- Interactive map of Trones
- Trones Trones
- Coordinates: 63°49′03″N 11°25′37″E﻿ / ﻿63.8176°N 11.4270°E
- Country: Norway
- Region: Central Norway
- County: Trøndelag
- District: Innherred
- Municipality: Verdal Municipality

Area
- • Total: 0.2 km^{2} (0.077 sq mi)
- Elevation: 41 m (135 ft)

Population (2024)
- • Total: 380
- • Density: 1,900/km^{2} (4,900/sq mi)
- Time zone: UTC+01:00 (CET)
- • Summer (DST): UTC+02:00 (CEST)
- Post Code: 7650 Verdal

= Trones, Verdal =

Village in Verdal Municipality, Norway

Trones is a headland and residential area in Verdal Municipality in Trøndelag county, Norway. It is located about 4 km north of the town of Verdalsøra, along the coast of the Trondheimsfjord. The villages of Nordskaget and Sørskaget are located on the headland, and they are combined under the name Trones by Statistics Norway.

== Geography ==
Trones lies on the eastern shore of the Trondheimsfjord, providing scenic views and access to fjord-based activities. The area is characterized by its proximity to both urban amenities in Verdalsøra and the natural landscapes typical of central Norway

== Population ==
The 0.2 km2 village area has a population (2024) of 380 with an equal distribution of males and females. The population density of approximately 1900 PD/km2, Making it a relatively densely populated area for its size (0.2 km²). The age structure in 2024 is as follows: 95 residents aged 0 – 19, 234 aged 20 – 66, and 51 aged 67 and above

== Administration ==
Trones is part of Verdal Municipality, which is located in the county of Trøndelag in central Norway. Verdal is known for its strong agricultural and industrial sectors, as well as its rich cultural heritage, particularly the historic site of Stiklestad.

== History & Culture ==
While Trones itself is primarily a residential area, it is closely linked to the broader history and culture of Verdal. The municipality is renowned for the Battle of Stiklestad (1030), a pivotal event in Norwegian history, and for its vibrant cultural life, including amateur theater and local festivals. The area around Trones has also seen industrial development, particularly related to forestry and sawmills in the 19th and 20th centuries.

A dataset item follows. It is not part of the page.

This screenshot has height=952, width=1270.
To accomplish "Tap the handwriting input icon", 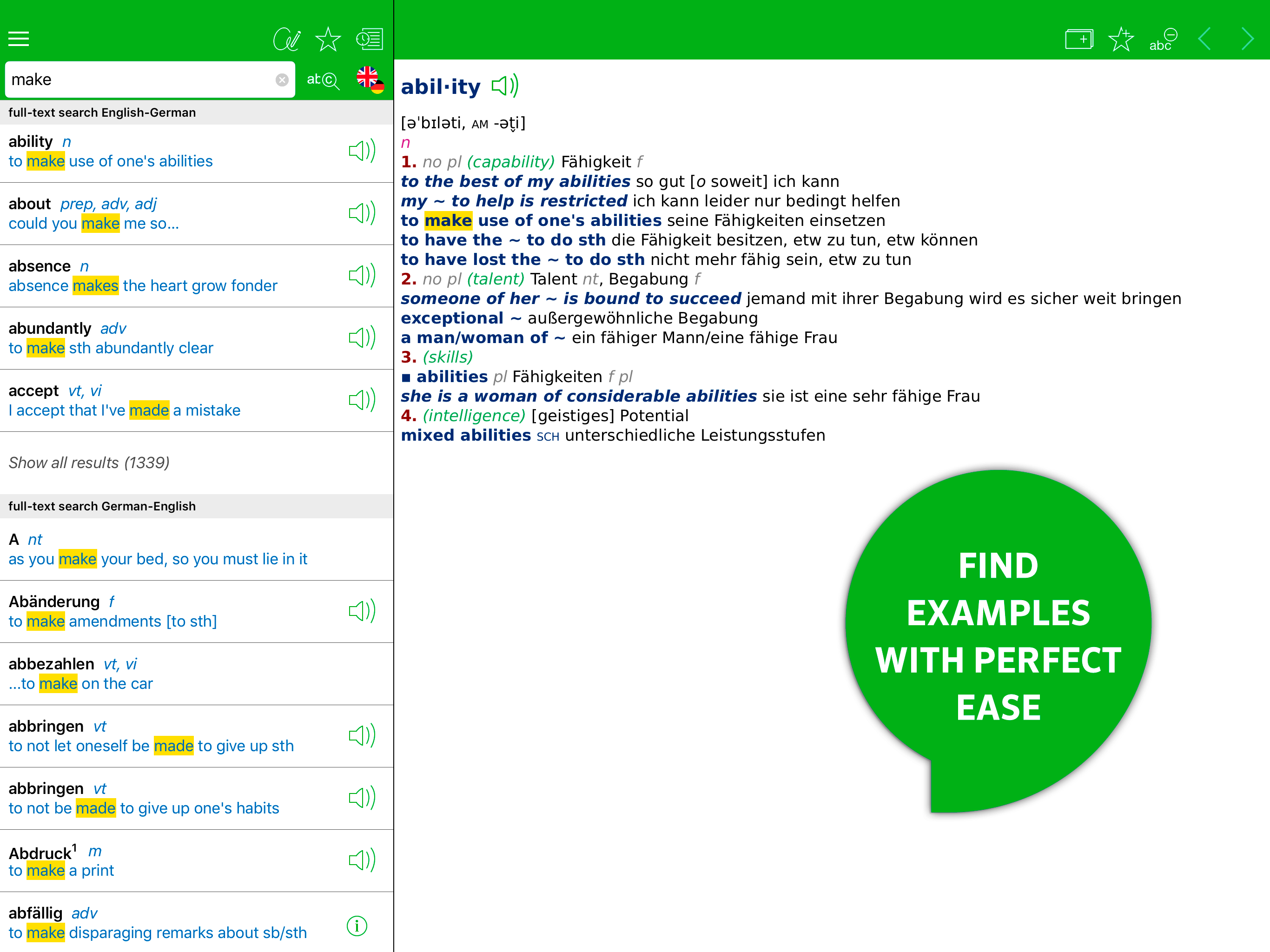I will pos(286,39).
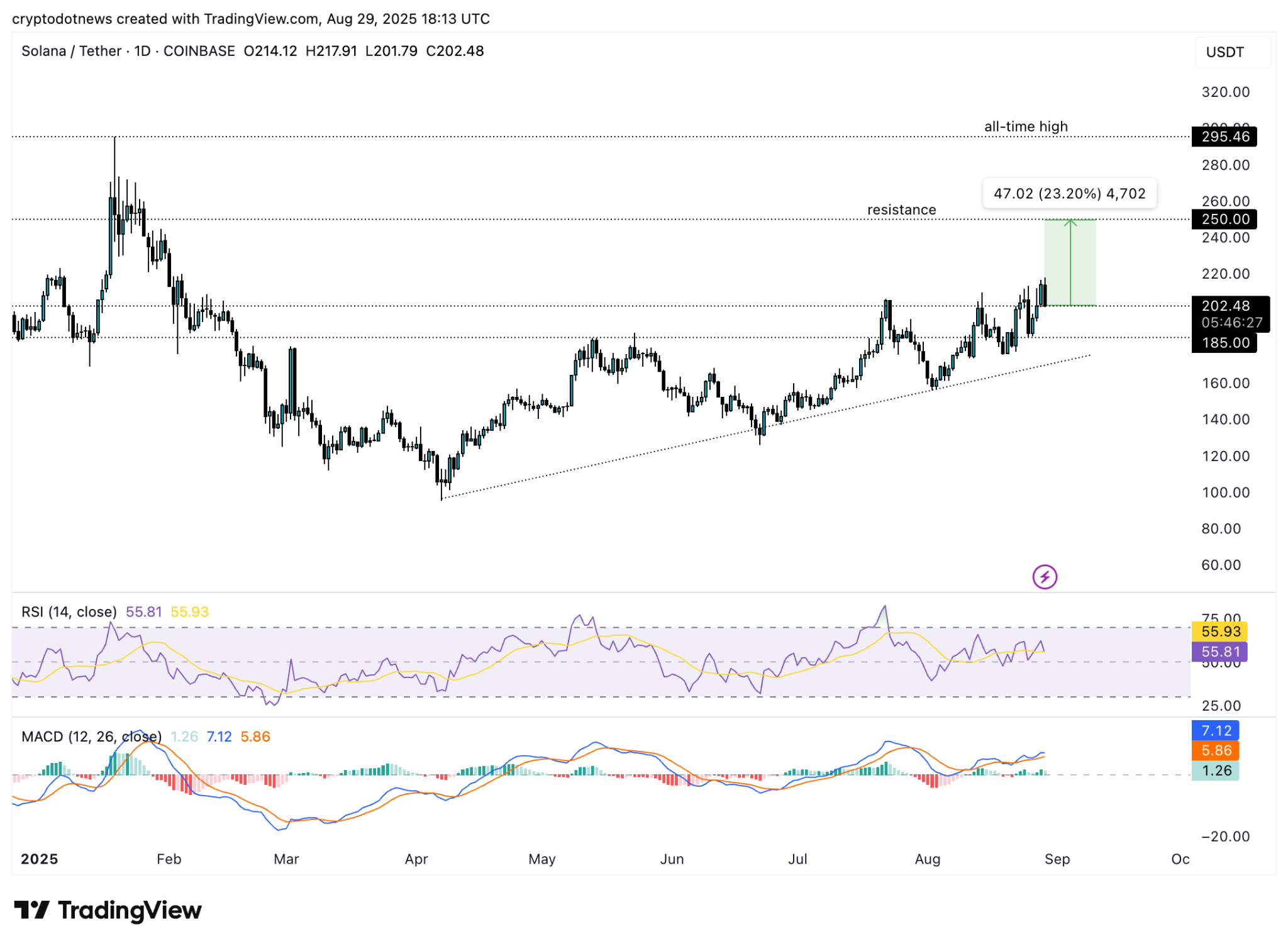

== Economy & Infrastructure ==
Trones benefits from its proximity to Verdalsøra and the larger Verdal industrial park, which is among the largest in Norway. The region’s economy is supported by agriculture, industry, and services. Trones is accessible by road and is served by local transportation networks connecting it to the rest of Verdal and the Trøndelag region.